The SciTail dataset is an entailment dataset created from multiple-choice science exams and web sentences. Each question and the correct answer choice are converted into an assertive statement to form the hypothesis. We use information retrieval to obtain relevant text from a large text corpus of web sentences, and use these sentences as a premise P. We crowdsource the annotation of such premise-hypothesis pair as supports (entails) or not (neutral), in order to create the SciTail dataset. The dataset contains 27,026 examples with 10,101 examples with entails label and 16,925 examples with neutral label.

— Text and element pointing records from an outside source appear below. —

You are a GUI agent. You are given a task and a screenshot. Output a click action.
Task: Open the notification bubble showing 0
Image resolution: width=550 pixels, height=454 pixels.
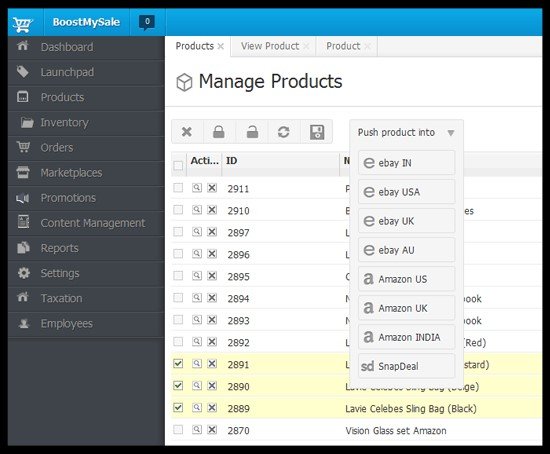click(147, 22)
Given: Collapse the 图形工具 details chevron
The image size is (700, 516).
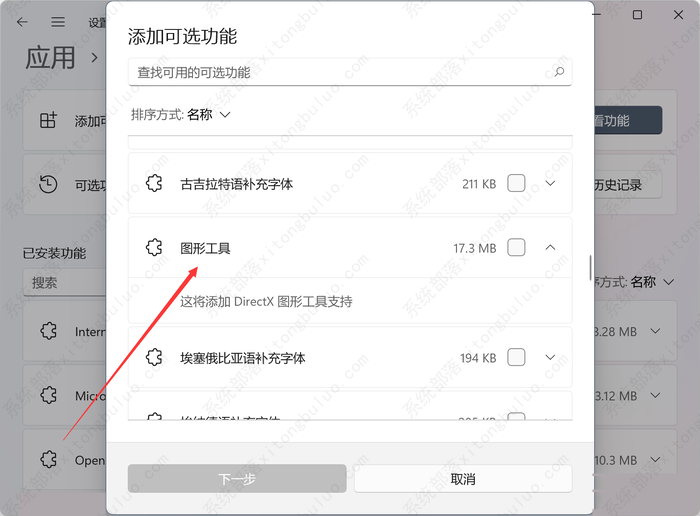Looking at the screenshot, I should pos(550,248).
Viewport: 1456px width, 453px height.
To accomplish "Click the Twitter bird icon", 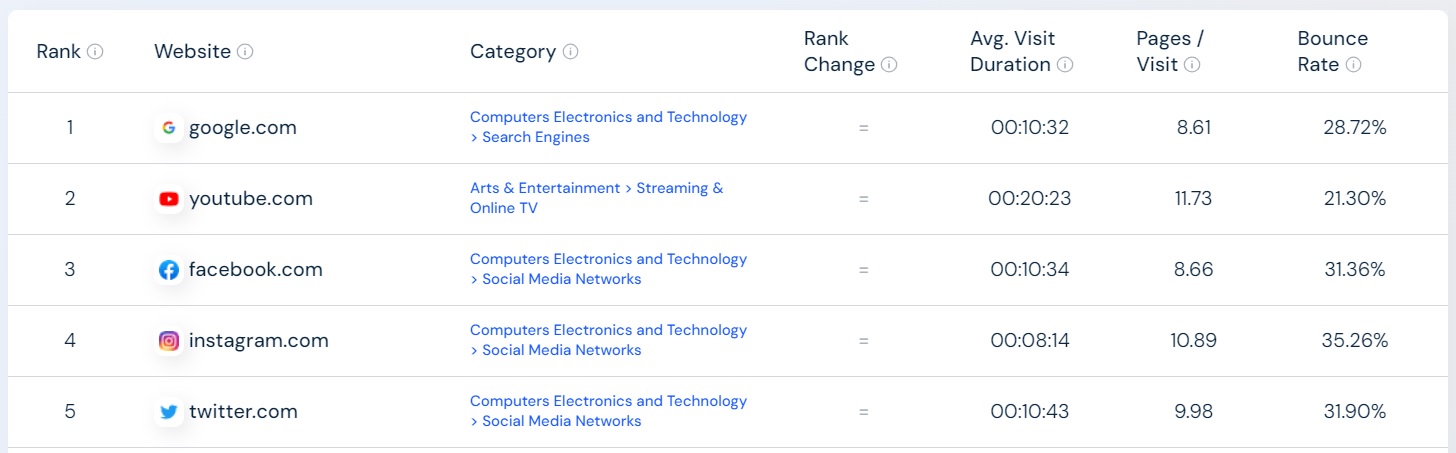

A limitation of mainstream entailment datasets is that they have been constructed in isolation from any end task. Moreover, in several cases, either the hypothesis or the premise has been synthesized specifically for creating the entailment dataset. Both the premise and the hypothesis in SciTail were authored independently of each other and independent of the entailment task. As a result, linguistic variations in the dataset are not limited by the coverage of rules or the creativity of crowd-workers. Further, unfiltered web sentences, which are used to create the premises, tend to be highly diverse in various aspects (length, complexity, being well-formed for a parser, etc.), adding to the linguistic challenge. Refer to our paper on SciTail, A Textual Entailment Dataset from Science Question Answering for additional information.
Which of the following best explains how stems transport water to other parts of the plant?
Stems transport water to other parts of the plant through a system of tubes.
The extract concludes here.